String indexing is slower than usual because an index operation first has to determine the starting point of the string data according to the string type, and then add up the correct width. Therefore, the index operator has been removed. For single character access, use the charAt() method. There is a StringIndexer class that removes the first step of the calculation, which greatly speeds up indexed access to a string:

 Stringp s = getSomeString();
 // slow, but sufficient for single characters
 wchar ch = s->charAt(0);
 // much better for loops; note that -> also is overloaded for quick access to the string
 StringIndexer str(s);
 for (int32_t i = 0; i < str->length(); i++)
   ch = str[i];

Appending data

The main method to append strings to a string is the append() method. This method takes string data of any width (8, 16, or 32 bits) and appends it to a string. Always, a new String instance is returned (except when there are 0 characters to append, of course). SPecialezed versions append char* and wchar* data. Example:

 // Create an XML attribute with namespace
 Stringp ns = xml->getNamespace();
 Stringp name = NULL;
 if (ns) {
   name = ns;
   name = name->append (":");
   if (xml->isAttr)
     name = name->append ("@");
   name = name->append (xml->getName());
 } else {
   name = xml->getName();
 }

Additional String methods

The String class contains most of the usual JavaScript String methods like indexOf() etc. These are highly optimized and accept integer arguments, so it is OK to use them freely. There is a special version of indexOf that accepts a char* for a quick compare with a character constant, as well as a matches() method that matches the string at a given position to a char*. Example:

 Stringp s = ...;
 if (s->matches ("<?xml", 5)) ...
 else if (s->matches ("<![CDATA[", 9)) ...
 if (s->indexOf (":")) < 0) ...

SUPPLIED INFORMATION —
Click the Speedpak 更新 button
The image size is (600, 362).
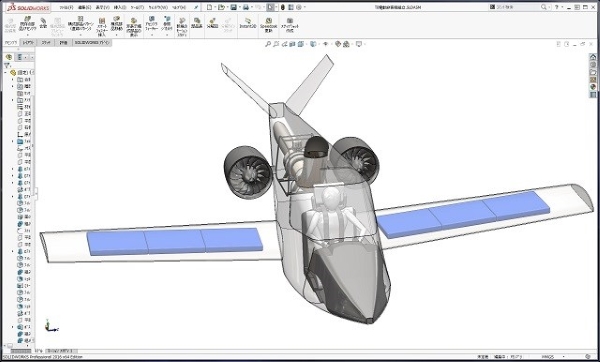click(269, 24)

STATED GOAL — In the string documentation above, which method is recommended for single-character access now that the index operator has been removed?

RESPONSE TO THE TASK — The charAt() method.